Fit nonlinear regressions in R using stan_nlmer

This comment from Ben reminded me that lots of people are running nonlinear regressions using least squares and other unstable methods of point estimation.

You can do better, people!

Try stan_nlmer, which fits nonlinear models and also allows parameters to vary by groups.

I think people have the sense that maximum likelihood or least squares is this rigorous, well-defined thing, and that Bayesian inference is flaky. The (mistaken) idea is that when using Bayesian inference you’re making extra assumptions and you’re trading robustness for efficiency.

Actually, though, Bayesian inference can be more robust than classical point estimation. They call it “regularization” for a reason!

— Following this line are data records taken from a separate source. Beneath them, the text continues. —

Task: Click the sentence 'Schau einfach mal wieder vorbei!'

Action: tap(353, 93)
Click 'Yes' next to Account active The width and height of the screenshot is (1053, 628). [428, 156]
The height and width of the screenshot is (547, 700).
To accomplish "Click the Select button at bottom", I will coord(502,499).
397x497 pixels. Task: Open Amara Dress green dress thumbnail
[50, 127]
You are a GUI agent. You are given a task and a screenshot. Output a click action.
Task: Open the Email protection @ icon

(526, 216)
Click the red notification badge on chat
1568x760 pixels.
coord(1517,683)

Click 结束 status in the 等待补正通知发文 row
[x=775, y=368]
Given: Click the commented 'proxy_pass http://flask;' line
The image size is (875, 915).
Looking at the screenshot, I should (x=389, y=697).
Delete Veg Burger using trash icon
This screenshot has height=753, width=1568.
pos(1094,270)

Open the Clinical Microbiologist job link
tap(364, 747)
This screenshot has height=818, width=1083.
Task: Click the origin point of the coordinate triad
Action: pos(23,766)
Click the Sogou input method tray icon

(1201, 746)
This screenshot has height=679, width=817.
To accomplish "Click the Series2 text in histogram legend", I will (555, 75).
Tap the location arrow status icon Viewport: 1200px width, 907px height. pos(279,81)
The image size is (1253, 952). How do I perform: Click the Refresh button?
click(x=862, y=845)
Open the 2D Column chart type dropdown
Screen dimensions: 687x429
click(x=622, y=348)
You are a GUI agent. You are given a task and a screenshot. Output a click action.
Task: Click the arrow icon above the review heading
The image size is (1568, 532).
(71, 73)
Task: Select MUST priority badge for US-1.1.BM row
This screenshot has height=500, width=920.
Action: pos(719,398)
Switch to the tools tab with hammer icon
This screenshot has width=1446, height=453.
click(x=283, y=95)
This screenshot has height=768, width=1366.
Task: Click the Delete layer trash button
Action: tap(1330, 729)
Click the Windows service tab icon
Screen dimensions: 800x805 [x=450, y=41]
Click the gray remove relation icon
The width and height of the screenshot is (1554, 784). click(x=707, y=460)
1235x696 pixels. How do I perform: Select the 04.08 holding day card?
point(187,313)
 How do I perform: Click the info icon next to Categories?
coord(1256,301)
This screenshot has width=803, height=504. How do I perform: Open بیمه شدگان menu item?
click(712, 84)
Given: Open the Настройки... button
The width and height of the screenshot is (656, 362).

P.S. I’m not kidding that this can make a difference. Consider this bit from an article cited in the above-linked post:

The point here is not that there’s anything wrong with the above steps, just that they represent a lot of effort to get something that’s kinda clunky and unstable. Just a lack of awareness of existing software.

P.S. Earlier post title was wrong: it’s stan_nlmer you want for this purpose, not stan_lmer. Damn confusing function names!

19 thoughts on “Fit nonlinear regressions in R using stan_nlmer

  1. sklearn in python sets the default regularization parameter in their LogisticRegression to a non-zero value, which I think is a step forward in this regard. I think setting regularization parameters to a non-zero default, even a bad one, should be standard for frequentist MLE packages. At least if it’s a bad one, it forces people to think about what a sensible value would be. Otherwise everyone will just leave it at zero and argue “tHiS wAy iT’s ObJeCtIvE”.

    • Somebody:

      Yup. In addition to the “social” reason that you give, there are (at least) three other good reasons to have default regularization:
      1. Better predictions.
      2. No problems anymore with separation.
      3. Now that you have proper priors, you can automatically do prior predictive simulation and fake-data checking.

      • I’m skeptical that 2 is an advantage, wouldn’t it be better to warn/output an error if there’s separation and make the user make decisions? In the case of a separation your choice of regularisation/prior will virtually completely determine estimates…

        • Zhou:

          It would be fine to warn about separation too. More generally, I think our software should be flagging al those cases where the prior is highly informative; see here. I want to do more work on this topic. One subtle point here is that the informativeness of the prior is not a function of the prior alone; it also depends on the data model and the data.

        • With a flat prior, you will get a warning in Stan if you run a logistic regression with separable data, because it will quickly explore coefficient values past +/- 10^300 and then overflow.

          Even with a weakly informative, separable data, especially if there’s a lot of it, will lead to extreme parameter estimates that are easily spotted (even in bulk by plotting histograms of parameter estimates).

          I think the point of defaults is to cater to those who don’t want to make decisions. Then the question is whether our software should be enabling not making decisions.

        • I suspect if you did away with defaults, most of those people would Google around or look on GitHub or whatever to find an example of what someone else used in some model, somewhere. Then they’d make it their personal “default”.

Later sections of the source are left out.